• **Task objective**
Give every entry again, unchanged, and leave its images out.

________________

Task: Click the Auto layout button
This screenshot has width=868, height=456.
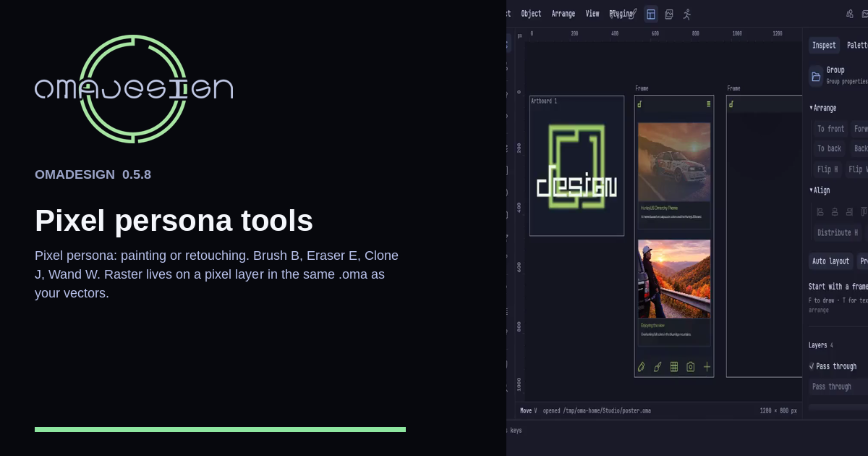Action: pyautogui.click(x=830, y=261)
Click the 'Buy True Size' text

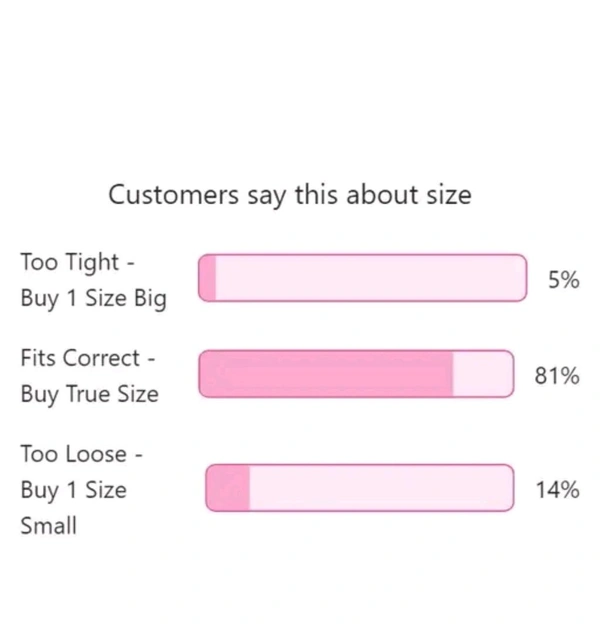point(89,394)
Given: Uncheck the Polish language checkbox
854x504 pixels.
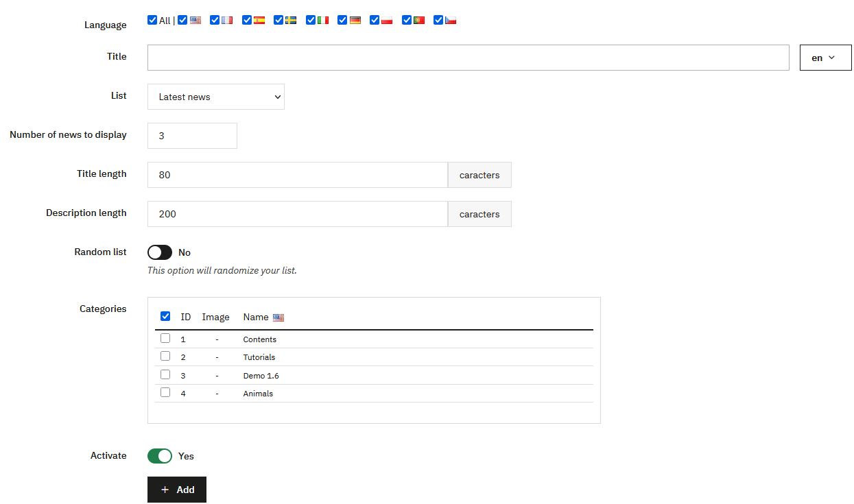Looking at the screenshot, I should coord(375,20).
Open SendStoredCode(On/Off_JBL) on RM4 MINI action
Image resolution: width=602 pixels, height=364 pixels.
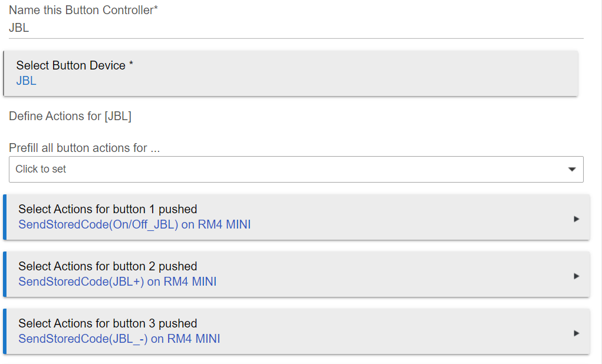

________________

• **Exercise solution**
Task: Click the Auto layout button
This screenshot has width=868, height=456.
Action: pyautogui.click(x=830, y=261)
Click the 'Buy True Size' text

point(89,394)
Given: Uncheck the Polish language checkbox
854x504 pixels.
Looking at the screenshot, I should coord(375,20).
Open SendStoredCode(On/Off_JBL) on RM4 MINI action
Image resolution: width=602 pixels, height=364 pixels.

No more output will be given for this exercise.